The National Institutes of Health has launched a new initiative to harness the power of commercial cloud computing and provide NIH biomedical researchers access to the most advanced, cost-effective computational infrastructure, tools and services available. The STRIDES (Science and Technology Research Infrastructure for Discovery, Experimentation, and Sustainability) Initiative launches with Google Cloud as its first industry partner and aims to reduce economic and technological barriers to accessing and computing on large biomedical data sets to accelerate biomedical advances.

“NIH is in a unique position to bring together academic and innovation industry partners to create a biomedical data ecosystem that maximizes the use of NIH-supported biomedical research data for the greatest benefit to human health,” said NIH Principal Deputy Director Lawrence A. Tabak, DDS, PhD, who also serves as NIH’s interim Associate Director for Data Science. “The STRIDES Initiative aims to maximize the number of researchers working to provide the greatest number of solutions to advancing health and reducing the burden of disease.”

In line with NIH’s first-ever Data Science Strategic Plan released in June, STRIDES will establish additional innovative partnerships to broaden access to services and tools, including training for researchers to learn about the latest cloud tools and technologies. Services are expected to become available to the NIH-supported community after a series of pilot activities to refine policies and test and assess implementation approaches.

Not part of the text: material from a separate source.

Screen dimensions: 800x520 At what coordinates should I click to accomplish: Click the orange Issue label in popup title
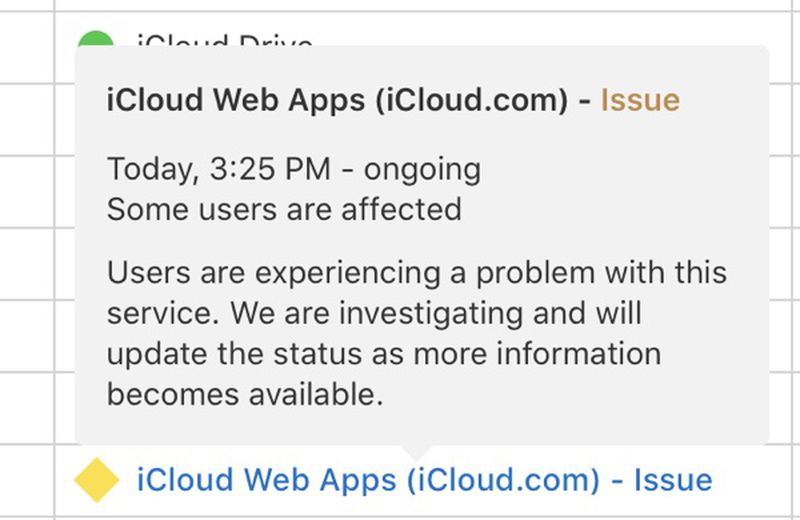[x=640, y=100]
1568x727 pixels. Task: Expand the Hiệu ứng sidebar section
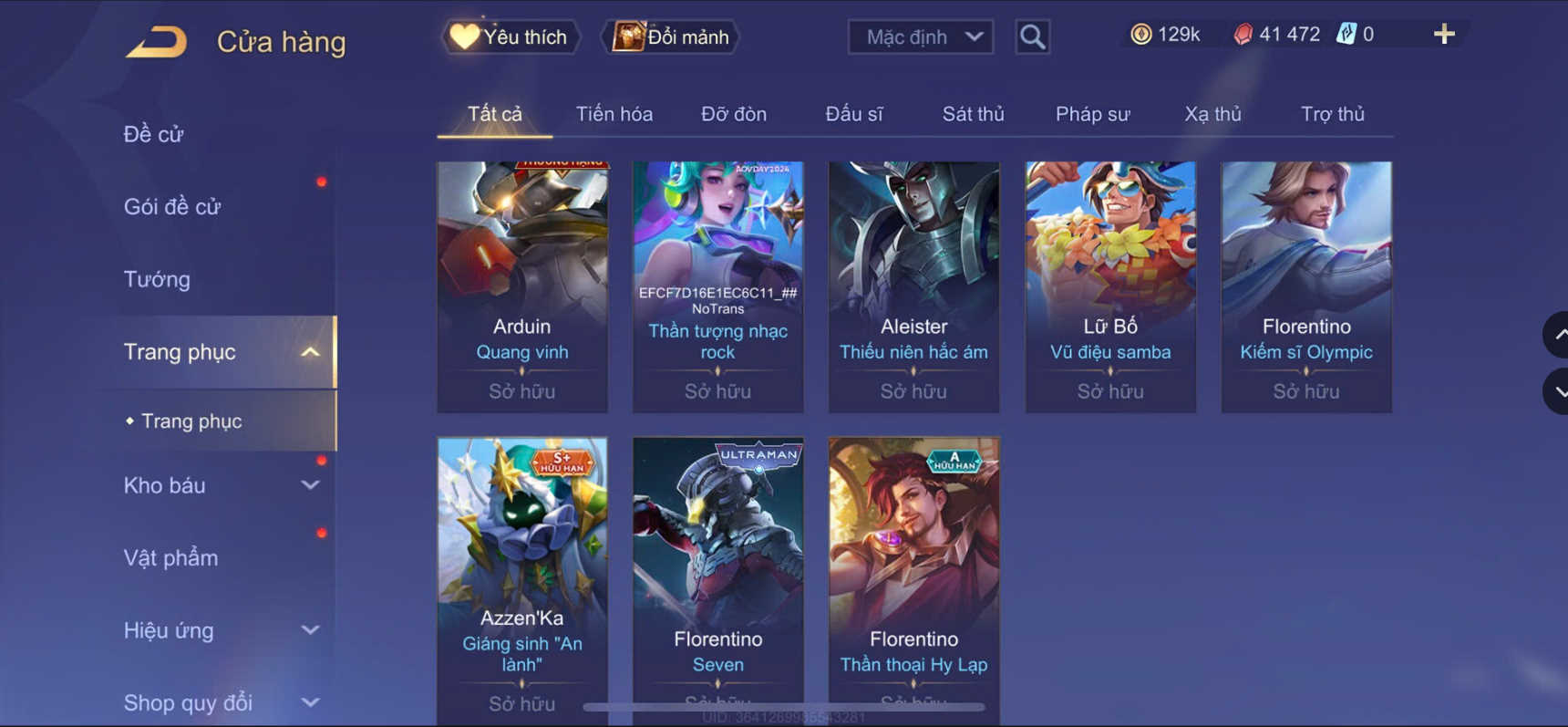coord(310,630)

The initial agreement with Google Cloud creates a cost-efficient framework for NIH researchers, as well as researchers at more than 2,500 academic institutions across the nation receiving NIH support, to make use of Google Cloud’s storage, computing, and machine learning technologies. In addition, the partnership will involve collaborations with NIH’s Data Commons Pilot—a group of innovative projects testing new tools and methods for working with and sharing data in the cloud—and enable the establishment of training programs for researchers at NIH-funded institutions on how to use Google Cloud Platform.

“The volume of data generated in biomedical research labs across the world is growing exponentially,” said Gregory Moore, MD, PhD, Vice President, Healthcare, Google Cloud. “Through our partnership with NIH, we are bringing the power of data and the cloud to the biomedical research community globally. Together, we are making it easier for scientists and physicians to access and garner insights from NIH-funded data sets with appropriate privacy protections, which will ultimately accelerate biomedical research progress toward finding treatments and cures for the most devastating diseases of our time.”

A central tenet of STRIDES is that data made available through these partnerships will incorporate standards endorsed by the biomedical research community to make data Findable, Accessible, Interoperable, and Reusable (FAIR). NIH’s initial efforts will focus on making NIH high-value data sets more accessible through the cloud, leveraging partnerships to take advantage of data-related innovations such as machine learning and artificial intelligence, and experimenting with new ways to optimize technology-intensive research.

“By launching STRIDES, we clearly show our strong commitment to putting the most advanced cloud computing tools in the hands of scientists,” said Andrea T. Norris, NIH Chief Information Officer and director of NIH’s Center for Information Technology. “Beyond our partnership with Google Cloud, we will seek to add more industry partners to assure that NIH continues to be well poised to support the future of biomedical research.”